WHAT YOU NEED TO DO.
1: Translate this sentence from the essay on second seasoning into Spanish: "This is a common phenomenon with TV shows as well as dating."
2: Retype the essay on second seasoning between "In my dating" and "overcome my disappointment.", inclusive.

EXTRACT TO READ.
In my dating days, a friend of mine would accuse me of second seasoning potential partners. This was a reference to my ultimate disappointment in things after the initial excitement ran out. The reference came from the fact that I would watch the first season of a TV series and love it, but then would inevitably find the second season to be disappointing and often quit. This is a common phenomenon with TV shows as well as dating. Like Mad Men, or Lost, they come in with a high concept and put all the energy into a first season, but ultimately sell out, or have no strong follow up. While others continue and are sometimes rewarded, I cannot overcome my disappointment.
While most people were ready to commit to TV shows and loved them no matter what they did, I was breaking up with TV shows like a serial dater on JDate. I was always open to trying something new and would often find myself loving a new show, but if they disappointed me (and ultimately they would,) the love would immediately extinguish. Sometimes, I would let things linger and would give them another and another try, but once they did not keep to the initial level of perfection, I could not see them the same way.

[Word and element location records]
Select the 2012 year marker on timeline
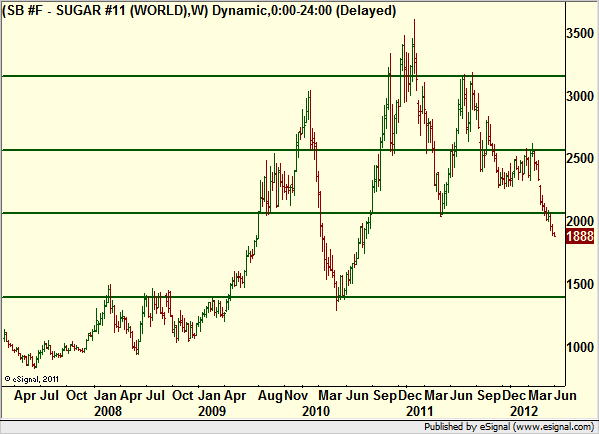Screen dimensions: 599x434 coord(524,411)
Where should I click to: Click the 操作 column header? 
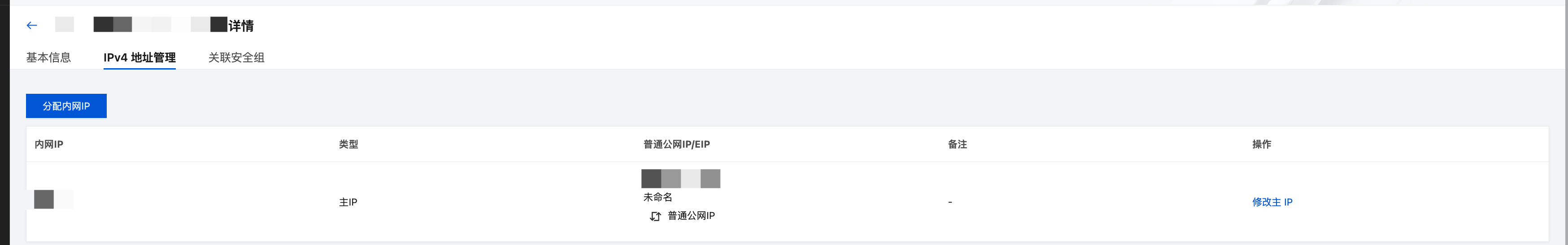(1261, 144)
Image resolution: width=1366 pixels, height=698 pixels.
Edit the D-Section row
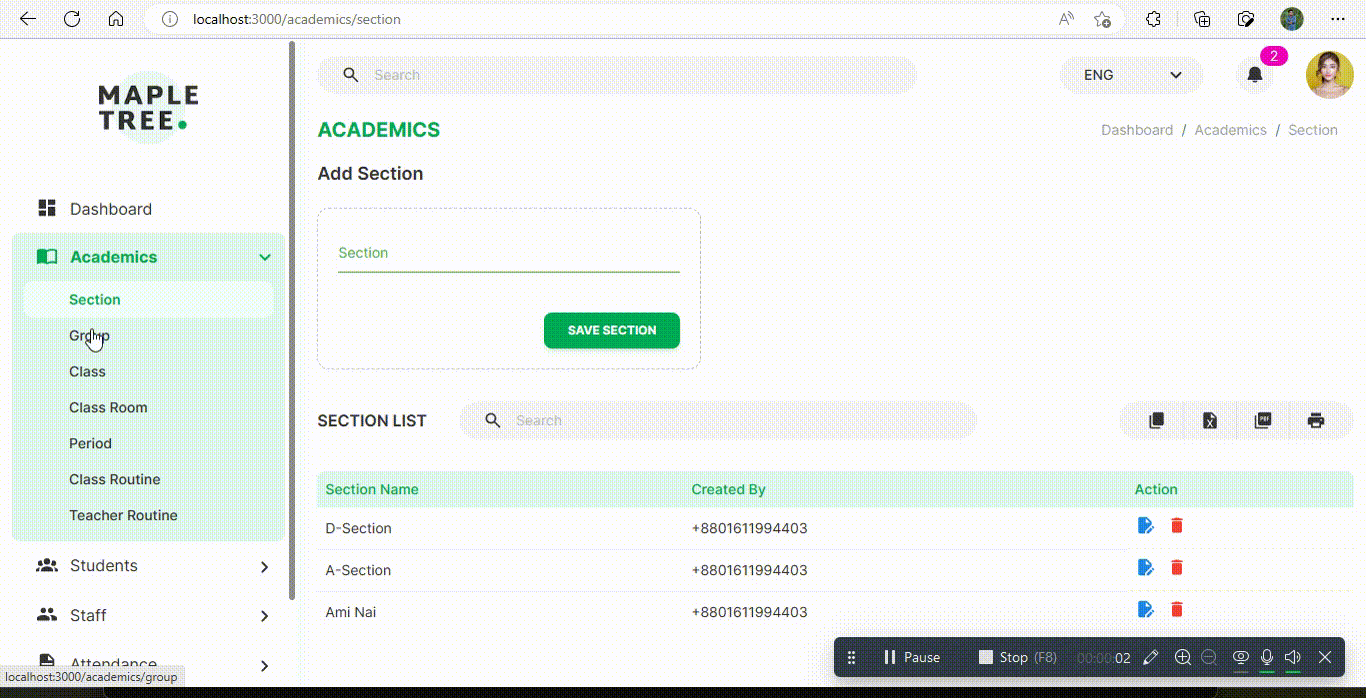click(x=1145, y=525)
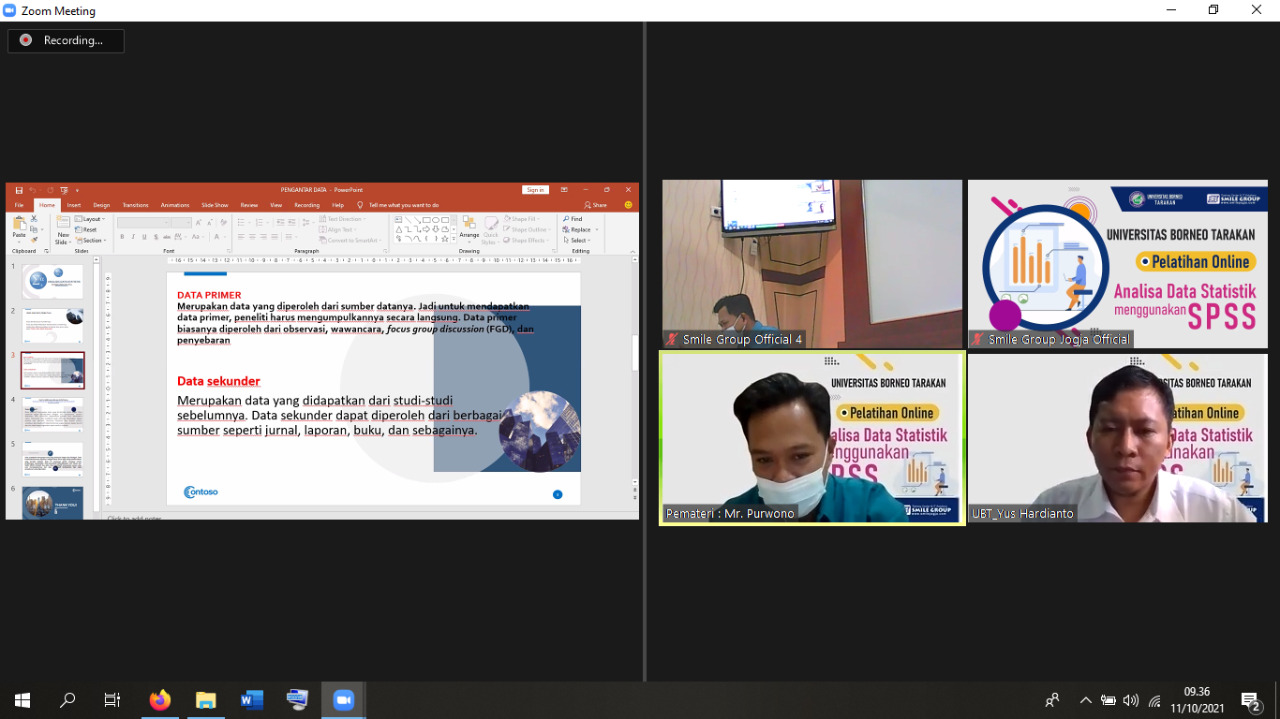Show hidden system tray icons
Viewport: 1280px width, 719px height.
coord(1085,700)
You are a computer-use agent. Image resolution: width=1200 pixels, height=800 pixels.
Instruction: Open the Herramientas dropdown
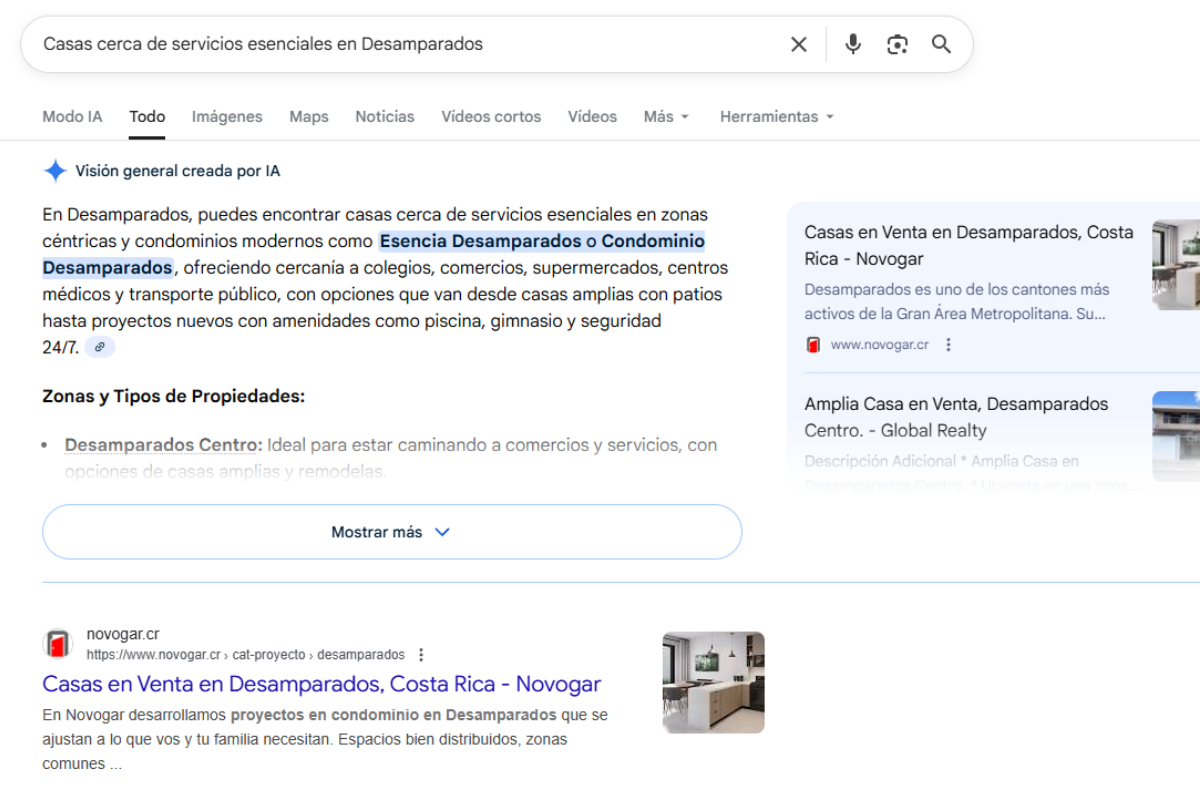coord(776,117)
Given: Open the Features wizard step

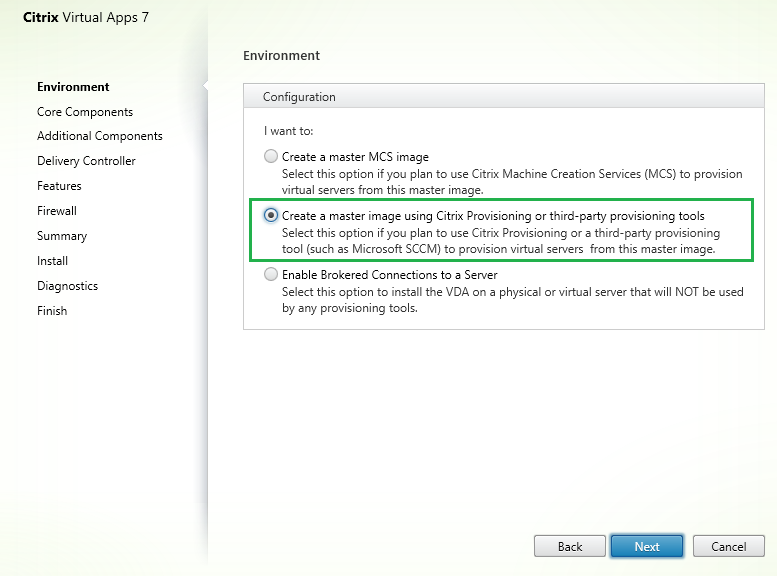Looking at the screenshot, I should [x=59, y=186].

RESPONSES FOR EACH TASK.
1: Este es un fenómeno común tanto en las series de televisión como en las citas amorosas.

2:
In my dating days, a friend of mine would accuse me of second seasoning potential partners. This was a reference to my ultimate disappointment in things after the initial excitement ran out. The reference came from the fact that I would watch the first season of a TV series and love it, but then would inevitably find the second season to be disappointing and often quit. This is a common phenomenon with TV shows as well as dating. Like Mad Men, or Lost, they come in with a high concept and put all the energy into a first season, but ultimately sell out, or have no strong follow up. While others continue and are sometimes rewarded, I cannot overcome my disappointment.